[Work item] Retype every line from the one containing "Instruction: Open macOS" through the last line of the records below, both included; leave out the pictures.

Top of Task input

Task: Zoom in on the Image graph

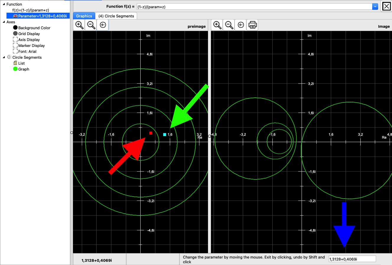Action: pyautogui.click(x=217, y=25)
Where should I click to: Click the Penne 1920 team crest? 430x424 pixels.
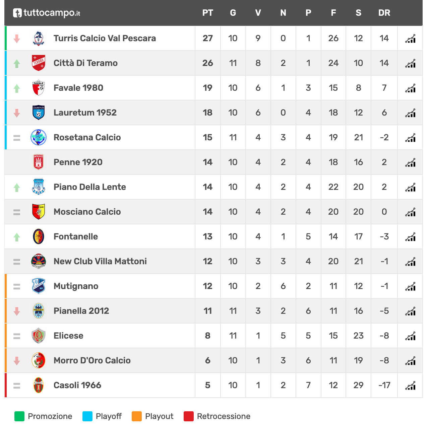(39, 162)
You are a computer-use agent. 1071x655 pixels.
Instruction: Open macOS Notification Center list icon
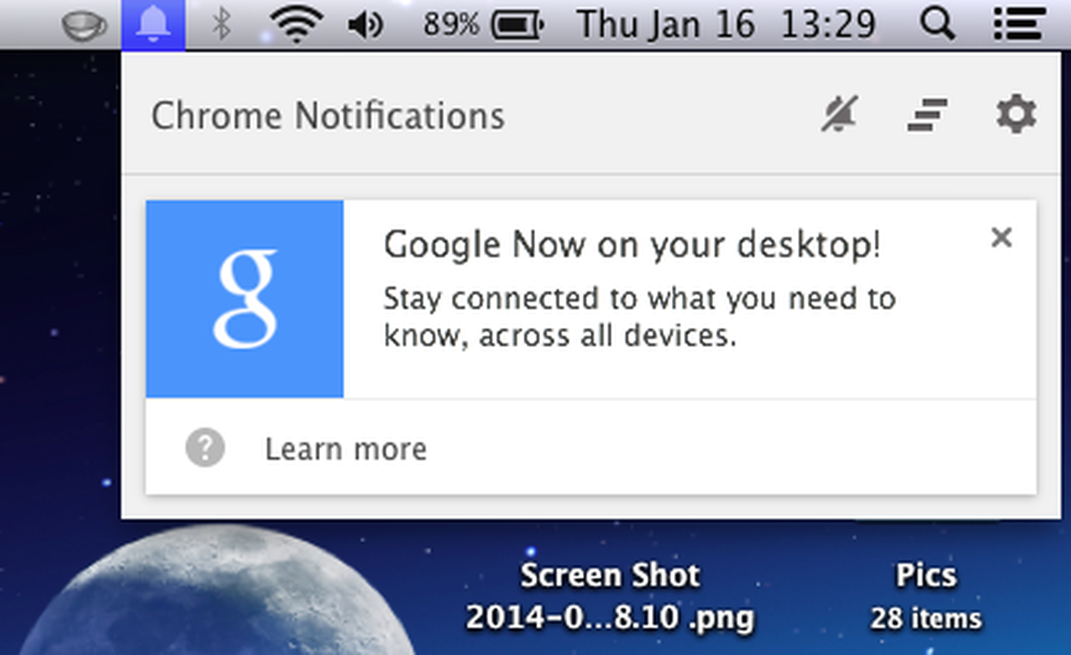click(x=1018, y=25)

Bottom of Task input

[Result of the exercise]
Instruction: Open macOS Notification Center list icon
click(x=1018, y=25)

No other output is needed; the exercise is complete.